歯列矯正中は禁煙した方が良い
未成年の頃に歯列矯正をするのであれば問題ないですが、成人を迎えている方にとっては大きな壁になるのがタバコ問題です。
「歯列矯正をするとき、タバコを吸っていても問題ないのか?」
結論から言うと、歯列矯正で歯をキレイにしようとするのであれば、タバコは吸わない方が良いです。
今回は禁煙がもたらすメリットと、喫煙をすることによるリスクをご紹介したいと思います。
矯正器具が汚れてしまう
喫煙をする上で、見た目に関わる問題が着色汚れです。
タバコにはタールと呼ばれる成分が含まれていて、これにより、歯に茶色のヤニがついてしまうのです。
歯の表面は、唾液に含まれるペリクルというタンパク質の膜で覆われています。ペリクルには、熱い、冷たいといった刺激から歯を守ってくれる役割があります。
しかし、このペリクルがタバコに含まれるタールと結びつき、ヤニ汚れとなってしまいます。
結合した直後であればすぐにキレイに取れるのですが、時間が経つにつれて固まってしまいます。
完全に固まってしまうと、歯ブラシで磨いたくらいでは取ることが出来ません。
ペリクルは唾液に含まれているため、歯だけでなく矯正装置も覆っています。
そのため、ヤニ汚れは、矯正装置にも付着してしまうのです。
矯正装置が邪魔で、歯をキレイに磨くことが困難なため、ヤニの汚れが目立ってきてしまいます。
どれだけキレイに汚れを取ろうとしても、限度があります。
矯正期間中にタバコを吸っていると、ほぼ必ずと言っていいほどヤニ汚れが目立ってきてしまいます。
歯の表面に矯正具を装着している場合は、ホワイトニングも出来ないため、見た目もあまり良くはありません。
虫歯と歯周病のリスクが増える
タバコを吸っていると虫歯や歯周病になるリスクが大きく増えると言われています。
その原因となるのが、タバコに含まれるニコチンという成分です。
ニコチンは、血管を収縮させる作用があります。
そのため歯茎などの細かい血管の血流が悪くなってしまい、栄養がうまく行きわたらなくなってしまいます。
血液の循環が悪くなると、栄養問題だけでなく、歯の周辺組織の免疫力も低下してしまいます。
細菌が繁殖しやすい環境が出来てしまい、歯茎の炎症も起こりやすくなってしまうのです。
矯正が終わって歯並びがキレイになっても、虫歯や歯周病になってしまい、歯を削ることになってしまっては矯正をした意味もなくなってしまいます。
━━━━━━━━
作業内容>
抜粋文のうち、「虫歯と歯周病のリスクが増える」から「意味もなくなってしまいます。」までの部分を、両端の語句も含めて一字一句変えずに抜き出す。 記録は抜粋文とは別の出典から採ったものである。

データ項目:
━━━━━━━━
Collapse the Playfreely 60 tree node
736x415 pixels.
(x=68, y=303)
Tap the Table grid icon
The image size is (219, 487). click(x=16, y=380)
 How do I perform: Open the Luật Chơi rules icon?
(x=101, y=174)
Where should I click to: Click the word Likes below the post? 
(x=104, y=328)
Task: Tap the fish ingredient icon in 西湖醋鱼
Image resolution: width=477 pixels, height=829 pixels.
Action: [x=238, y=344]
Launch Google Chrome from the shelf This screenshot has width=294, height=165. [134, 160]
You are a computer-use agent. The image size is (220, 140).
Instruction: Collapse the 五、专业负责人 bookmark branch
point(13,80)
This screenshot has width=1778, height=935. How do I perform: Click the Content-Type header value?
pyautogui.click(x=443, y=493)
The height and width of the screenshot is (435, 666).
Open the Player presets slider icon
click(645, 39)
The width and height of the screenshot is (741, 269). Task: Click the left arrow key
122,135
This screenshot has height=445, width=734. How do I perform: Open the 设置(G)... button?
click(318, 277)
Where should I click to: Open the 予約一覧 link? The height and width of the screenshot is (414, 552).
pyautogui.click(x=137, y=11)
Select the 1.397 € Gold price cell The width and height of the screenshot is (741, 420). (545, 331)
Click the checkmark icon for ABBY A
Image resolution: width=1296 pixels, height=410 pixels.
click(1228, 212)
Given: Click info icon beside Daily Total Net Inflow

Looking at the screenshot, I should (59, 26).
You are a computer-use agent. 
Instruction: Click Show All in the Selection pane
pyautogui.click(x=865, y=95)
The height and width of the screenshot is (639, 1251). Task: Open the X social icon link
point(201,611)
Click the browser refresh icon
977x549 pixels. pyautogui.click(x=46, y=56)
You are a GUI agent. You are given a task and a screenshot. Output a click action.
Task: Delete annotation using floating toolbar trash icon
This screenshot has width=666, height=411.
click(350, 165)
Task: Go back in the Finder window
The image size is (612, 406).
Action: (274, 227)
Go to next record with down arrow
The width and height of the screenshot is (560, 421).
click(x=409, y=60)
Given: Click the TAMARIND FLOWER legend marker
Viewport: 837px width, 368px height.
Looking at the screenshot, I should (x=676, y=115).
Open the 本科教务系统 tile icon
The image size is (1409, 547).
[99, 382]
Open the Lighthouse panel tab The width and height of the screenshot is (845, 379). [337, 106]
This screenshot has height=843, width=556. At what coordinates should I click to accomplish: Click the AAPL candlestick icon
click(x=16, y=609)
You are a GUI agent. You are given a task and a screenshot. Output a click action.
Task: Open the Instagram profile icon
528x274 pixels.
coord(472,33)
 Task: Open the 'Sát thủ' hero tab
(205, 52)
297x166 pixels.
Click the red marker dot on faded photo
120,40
━━━━━━━━
解答>
虫歯と歯周病のリスクが増える
タバコを吸っていると虫歯や歯周病になるリスクが大きく増えると言われています。
その原因となるのが、タバコに含まれるニコチンという成分です。
ニコチンは、血管を収縮させる作用があります。
そのため歯茎などの細かい血管の血流が悪くなってしまい、栄養がうまく行きわたらなくなってしまいます。
血液の循環が悪くなると、栄養問題だけでなく、歯の周辺組織の免疫力も低下してしまいます。
細菌が繁殖しやすい環境が出来てしまい、歯茎の炎症も起こりやすくなってしまうのです。
矯正が終わって歯並びがキレイになっても、虫歯や歯周病になってしまい、歯を削ることになってしまっては矯正をした意味もなくなってしまいます。